The guy makes no move to hide that he’s still staring at me. He cocks his head to one side and drags his hand through his damp, dark hair. The corners of his mouth lift. Is that a smile?

Hesitantly, I smile back. I think this might be the other guy I saw Domenic with yesterday, but I could be wrong. There are a lot of people at this university, and I’m sure plenty have his build and dark hair.

The tats, though, they’re something else.

Of course, he wasn’t shirtless when I saw him the previous day. I assume he’s coming back from the gym.

Aware we’re just standing, staring at each other, I spin on my heel and go back into my bedroom. My heart is beating too fast, and my cheeks are hot.

Damn, why do all the guys around here have such an effect on me? They either make me hot and bothered or fill me with fear or rage. I shouldn’t be feeling attraction toward anyone after what I’ve been through, but I’d be lying if I said I wasn’t. Maybe my year of being a virtual prisoner of the professor has left me with a raging libido for the sort of experimentation my peers normally have while away at college.
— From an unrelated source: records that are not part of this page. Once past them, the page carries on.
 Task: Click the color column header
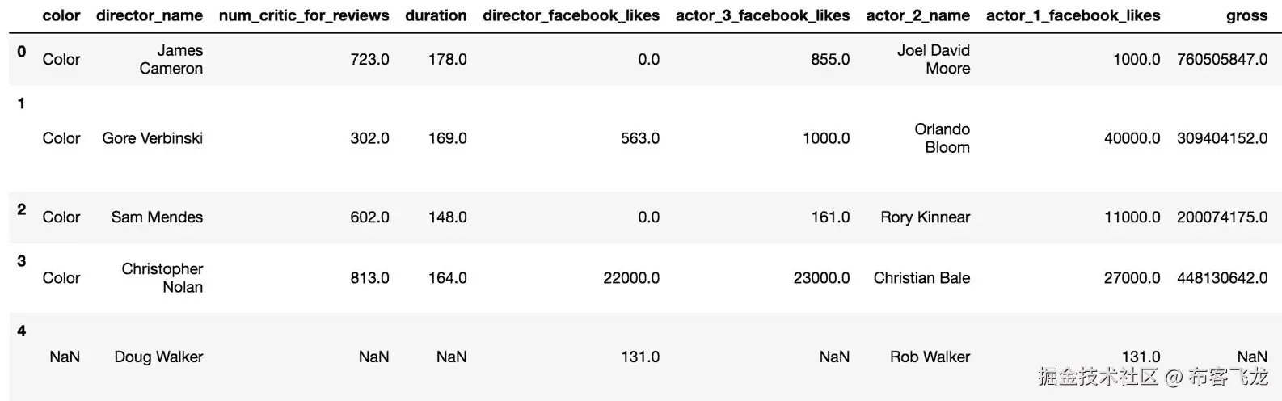[61, 15]
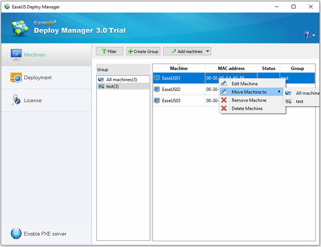Click the Create Group button
This screenshot has width=321, height=247.
click(x=143, y=51)
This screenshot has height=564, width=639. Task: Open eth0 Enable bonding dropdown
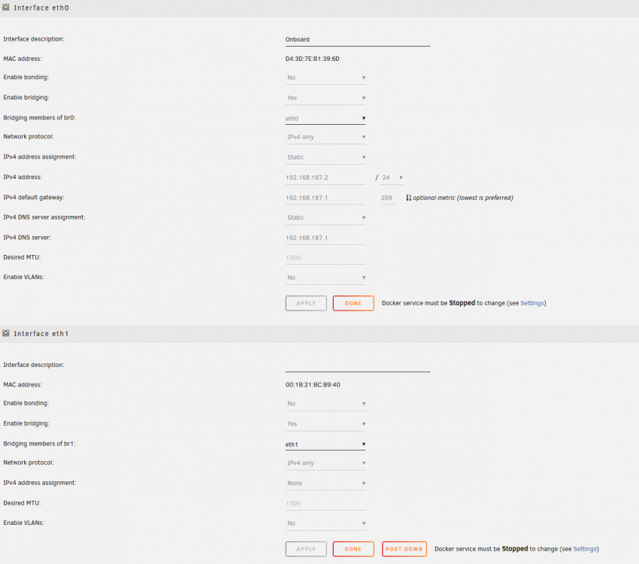[326, 77]
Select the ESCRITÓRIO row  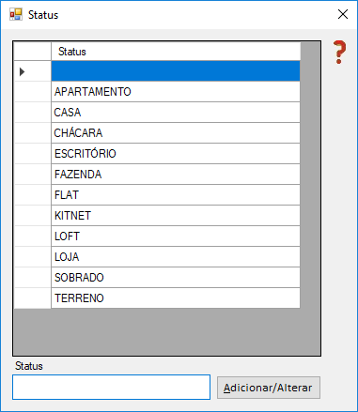click(176, 154)
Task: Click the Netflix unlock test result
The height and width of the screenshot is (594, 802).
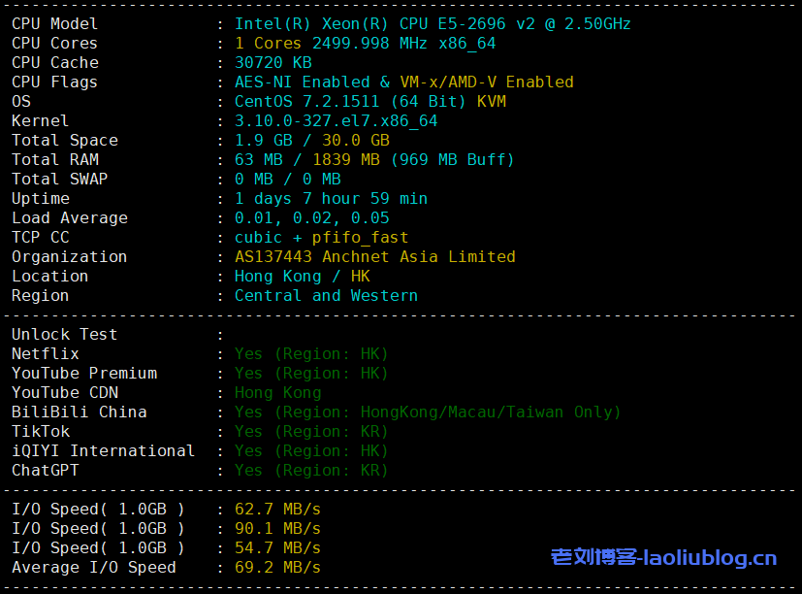Action: click(x=310, y=353)
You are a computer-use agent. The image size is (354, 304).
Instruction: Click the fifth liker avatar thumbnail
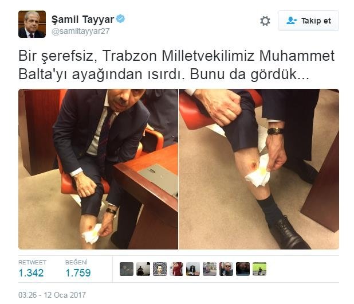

I’m hungry after my yoga. I remember what Nataniele said about me eating with the rest of the students. I guess that means I need to find where the cafeteria is located. I half-wish Domenic had given me a proper tour yesterday, but then realize that would have meant spending more time in his company, which I could do without. Maybe I should have thought about getting Camile’s Snap or something, so I could contact her. I’m sure she’d have happily shown me around, and she’d probably meet me this morning for breakfast, too.

My stomach churns with nerves at the thought of heading into the cafeteria alone. How many people are going to be in there already?

I feel as though I have my new standing as a murderer tattooed on my forehead and everyone is going to know what I did. I’ve never experienced this kind of self-consciousness before, and it makes me want to hide myself away. It’s only my promise to my mom to act normally that prevents me from doing exactly that.